The recovery of Lucretius’s poem depends upon a tradition stemming from a single archetype, likely a 4th-century capital-script codex. The primary witnesses identified by Diels in his Praefatio are as follows:

  • Codex Oblongus (O): A 9th-century manuscript consisting of 192 leaves. It is written in a refined Alcuin-style minuscule and originated in the monastery at Mainz.
  • Codex Quadratus (Q): Also of the 9th century, this codex contains 69 leaves and originated from the monastery of St. Bertin (St. Omer). It represents a distinct family within the tradition, frequently marred by lacunae caused by the displacement of the archetype’s leaves.
  • Schedas (G, V, U): These fragments represent the “Schedules” or partial remains of the tradition:
    • Gottorpienses (G): Eight leaves from a 9th-century codex now held in Copenhagen.
    • Vindobonenses (V, U): Fragmentary remains in Vienna. V consists of six leaves (f. 9–14) and U consists of four leaves (f. 15–18), showing a close relationship to the Q lineage.

Conspectus Siglorum

To assist the student in navigating the textual variations and editorial emendations, the following sigla are employed in the Diels apparatus:

Siglum Description
O Codex Oblongus (Leidensis Vossianus Lat.
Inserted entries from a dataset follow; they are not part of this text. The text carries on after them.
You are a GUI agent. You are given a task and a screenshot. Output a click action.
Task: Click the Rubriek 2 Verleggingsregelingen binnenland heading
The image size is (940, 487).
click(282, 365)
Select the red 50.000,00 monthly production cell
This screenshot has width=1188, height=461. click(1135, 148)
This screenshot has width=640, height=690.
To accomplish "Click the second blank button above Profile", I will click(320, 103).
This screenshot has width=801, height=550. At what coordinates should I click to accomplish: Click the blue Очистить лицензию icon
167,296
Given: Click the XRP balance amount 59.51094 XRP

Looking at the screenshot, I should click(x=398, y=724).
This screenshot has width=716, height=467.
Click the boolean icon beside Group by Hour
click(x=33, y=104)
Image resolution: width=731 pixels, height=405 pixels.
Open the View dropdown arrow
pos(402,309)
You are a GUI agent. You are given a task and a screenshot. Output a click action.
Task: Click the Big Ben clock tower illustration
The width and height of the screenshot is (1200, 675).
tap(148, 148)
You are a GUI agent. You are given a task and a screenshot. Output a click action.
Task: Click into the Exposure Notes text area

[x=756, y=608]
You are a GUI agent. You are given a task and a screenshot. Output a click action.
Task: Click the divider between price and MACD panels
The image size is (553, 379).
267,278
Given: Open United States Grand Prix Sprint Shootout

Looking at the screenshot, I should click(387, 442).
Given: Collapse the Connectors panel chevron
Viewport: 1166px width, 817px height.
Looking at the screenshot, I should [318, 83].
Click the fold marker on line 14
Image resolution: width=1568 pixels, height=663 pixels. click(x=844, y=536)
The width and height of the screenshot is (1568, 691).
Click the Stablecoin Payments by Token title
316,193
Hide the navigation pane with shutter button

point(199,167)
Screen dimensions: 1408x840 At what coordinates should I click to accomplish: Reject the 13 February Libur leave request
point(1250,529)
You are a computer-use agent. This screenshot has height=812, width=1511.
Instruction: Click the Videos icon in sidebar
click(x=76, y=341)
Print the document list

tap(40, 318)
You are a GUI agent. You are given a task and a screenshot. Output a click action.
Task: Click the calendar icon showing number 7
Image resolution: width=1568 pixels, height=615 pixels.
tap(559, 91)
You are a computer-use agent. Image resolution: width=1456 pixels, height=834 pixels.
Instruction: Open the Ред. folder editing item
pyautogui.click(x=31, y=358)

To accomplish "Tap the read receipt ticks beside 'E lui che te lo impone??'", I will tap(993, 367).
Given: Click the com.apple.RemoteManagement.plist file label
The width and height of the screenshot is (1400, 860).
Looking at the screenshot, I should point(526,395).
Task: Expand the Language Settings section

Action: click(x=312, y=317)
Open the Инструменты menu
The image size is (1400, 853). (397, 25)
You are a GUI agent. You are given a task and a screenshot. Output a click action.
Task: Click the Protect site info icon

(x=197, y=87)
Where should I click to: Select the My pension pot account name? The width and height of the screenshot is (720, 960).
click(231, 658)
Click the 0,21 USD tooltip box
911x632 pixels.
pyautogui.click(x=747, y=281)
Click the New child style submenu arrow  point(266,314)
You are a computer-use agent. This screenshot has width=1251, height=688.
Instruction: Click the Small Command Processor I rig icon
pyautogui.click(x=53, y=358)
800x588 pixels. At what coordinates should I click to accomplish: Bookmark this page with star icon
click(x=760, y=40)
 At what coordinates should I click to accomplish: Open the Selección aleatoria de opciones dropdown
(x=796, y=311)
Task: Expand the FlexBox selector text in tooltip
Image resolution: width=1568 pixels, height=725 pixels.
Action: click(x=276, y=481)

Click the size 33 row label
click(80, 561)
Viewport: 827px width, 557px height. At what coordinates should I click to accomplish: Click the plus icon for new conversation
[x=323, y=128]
Fol. 30)
O* Original, uncorrected text of Codex Oblongus
O1 Correction in O by the original scribe or a contemporary
Os Correction in O by the “Saxon” scribe using an insular source
Q Codex Quadratus (Leidensis Vossianus Quadratus 94)
Q* Original, uncorrected text of Codex Quadratus
Q1 Correction in Q (typically 15th-century Italian influence)
G Gottorpienses fragments (Copenhagen)
V Vindobonenses fragments (Vienna, f. 9–14)
U Vindobonenses fragments (Vienna, f. 15–18)
L Codex Laurentianus 35, 30 (the apograph of Niccolò Niccoli)
F Codex Laurentianus 35, 31 (noted for acute scholarly emendations)
It. Readings from various 15th-century Italian codices or editions

Historical Testimonia

The historical reception of Lucretius is reconstructed through the “De Vita et Arte Lucreti Testimonia,” providing a glimpse into the poet’s stature in antiquity:

  • Cicero (Ad Quintum Fratrem II, 9, 3): Writing in February 54 B.C., Cicero acknowledges the complexity of the poem: “Lucreti poemata… ita sunt: multis luminibus ingeni, multae tamen artis” (The poems of Lucretius possess many flashes of genius, yet also much art).
  • Ovid (Amorum I, 15, 23–24): The poet Ovid asserts the eternal nature of Lucretius’s hexameters: “carmina sublimis tunc sunt peritura Lucreti, / exitio terras cum dabit una dies” (The verses of sublime Lucretius are destined to perish only when one day shall give the world to destruction).
  • Jerome (Chronicon): Jerome records the controversial tradition that Lucretius was driven to madness by an “amatorio poculo” (love potion) and composed his work during intervals of insanity (“per intervalla insaniae”), with the text eventually being edited by Cicero before the poet’s death by suicide in his 44th year.